Еще был дедушка в трамвае. Он как-то очень грустно вздохнул и сказал непонятно к кому обращаясь:

- Европа? Да кому мы нужны в той Европе.

И опять вздохнул.

Хорошо его запомнил. Хотя вроде бы — обычный дед, который разговаривает сам с собой в трамваях.

***

Или вот говорил с одним уважаемым патриотом, местами националистом и кое-где даже революционером. Если в интернете любой продолжительный разговор заканчивается Гитлером, то при беседе патриотов все сводится к Моисею.

- Взять их всех, — говорит, — и в пустыню на 40 лет. Пока старые совки не передохнут ничего не будет.

- Не жалко?

- Не жалко.

- А мне жалко. У них и выбора особого нет. Думают — как научили, едят — что достанут, живут — как могут.

- Жить как могут, они могут только не давая жить другим. — Выдает знакомый сомнительный каламбур. — Ну да, пусть жалко, да. Но пока мы продолжаем жить в их прошлом, своего будущего у нас не будет.

Тут я, понятно, согласен.
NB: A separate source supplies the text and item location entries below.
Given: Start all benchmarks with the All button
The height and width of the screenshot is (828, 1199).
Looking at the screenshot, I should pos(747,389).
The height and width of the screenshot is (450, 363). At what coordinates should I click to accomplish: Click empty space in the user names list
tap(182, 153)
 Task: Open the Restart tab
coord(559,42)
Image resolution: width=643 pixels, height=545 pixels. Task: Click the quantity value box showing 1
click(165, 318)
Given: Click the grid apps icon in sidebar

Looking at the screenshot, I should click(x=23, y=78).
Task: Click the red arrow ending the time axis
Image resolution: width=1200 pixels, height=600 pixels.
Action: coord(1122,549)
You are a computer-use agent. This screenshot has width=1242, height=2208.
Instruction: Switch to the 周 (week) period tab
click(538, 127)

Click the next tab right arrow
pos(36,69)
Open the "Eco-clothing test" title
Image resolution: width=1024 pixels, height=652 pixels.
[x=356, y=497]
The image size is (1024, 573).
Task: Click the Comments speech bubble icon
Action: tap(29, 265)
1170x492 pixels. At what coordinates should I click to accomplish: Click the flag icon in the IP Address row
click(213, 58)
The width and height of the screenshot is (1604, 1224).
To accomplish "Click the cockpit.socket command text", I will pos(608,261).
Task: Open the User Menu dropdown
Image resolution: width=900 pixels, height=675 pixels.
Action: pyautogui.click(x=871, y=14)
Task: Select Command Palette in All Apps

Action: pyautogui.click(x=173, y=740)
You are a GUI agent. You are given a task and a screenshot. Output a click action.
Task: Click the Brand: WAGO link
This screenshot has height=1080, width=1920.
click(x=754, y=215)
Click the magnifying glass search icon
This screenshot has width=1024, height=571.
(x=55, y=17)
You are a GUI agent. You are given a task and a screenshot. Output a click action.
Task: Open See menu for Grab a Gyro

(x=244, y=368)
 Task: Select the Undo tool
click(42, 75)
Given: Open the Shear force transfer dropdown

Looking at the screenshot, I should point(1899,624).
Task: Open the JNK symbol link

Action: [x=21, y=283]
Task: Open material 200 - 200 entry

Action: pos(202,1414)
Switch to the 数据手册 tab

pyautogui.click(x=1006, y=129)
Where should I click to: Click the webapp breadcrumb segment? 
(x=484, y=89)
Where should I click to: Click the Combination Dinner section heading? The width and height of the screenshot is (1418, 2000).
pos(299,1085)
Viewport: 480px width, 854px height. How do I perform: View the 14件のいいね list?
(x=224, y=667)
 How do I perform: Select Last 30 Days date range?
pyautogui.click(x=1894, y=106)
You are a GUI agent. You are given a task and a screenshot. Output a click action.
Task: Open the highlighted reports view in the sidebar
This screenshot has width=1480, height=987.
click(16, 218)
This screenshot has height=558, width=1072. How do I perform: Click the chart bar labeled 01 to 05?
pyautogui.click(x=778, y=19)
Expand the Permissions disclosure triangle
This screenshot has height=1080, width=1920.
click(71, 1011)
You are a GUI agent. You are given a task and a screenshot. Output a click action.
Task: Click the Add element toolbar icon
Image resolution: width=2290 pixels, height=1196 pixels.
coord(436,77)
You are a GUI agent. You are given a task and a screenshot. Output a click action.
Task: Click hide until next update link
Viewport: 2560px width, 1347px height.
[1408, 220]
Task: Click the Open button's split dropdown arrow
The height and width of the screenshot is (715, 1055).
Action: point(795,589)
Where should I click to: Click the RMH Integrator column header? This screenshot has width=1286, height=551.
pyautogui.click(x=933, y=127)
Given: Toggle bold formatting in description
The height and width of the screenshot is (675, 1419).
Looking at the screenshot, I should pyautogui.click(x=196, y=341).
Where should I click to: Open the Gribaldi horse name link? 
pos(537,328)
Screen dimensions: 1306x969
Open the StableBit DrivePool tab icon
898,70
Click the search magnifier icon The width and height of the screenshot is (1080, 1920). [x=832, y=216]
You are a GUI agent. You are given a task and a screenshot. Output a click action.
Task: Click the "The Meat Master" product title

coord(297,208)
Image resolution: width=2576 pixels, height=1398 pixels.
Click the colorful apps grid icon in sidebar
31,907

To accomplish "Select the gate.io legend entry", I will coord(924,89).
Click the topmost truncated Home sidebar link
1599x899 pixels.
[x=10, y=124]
И все же — 21-й век, -думаю,- американцы гравитационные волны ловят, японцы холодильники с искусственным интеллектом собирают, а мы все еще с призраками прошлого боремся. И не замечаем как и сами превращаемся в призраков. Кто знает, о чем мы через 40 лет будем сами с собой разговаривать в трамваях?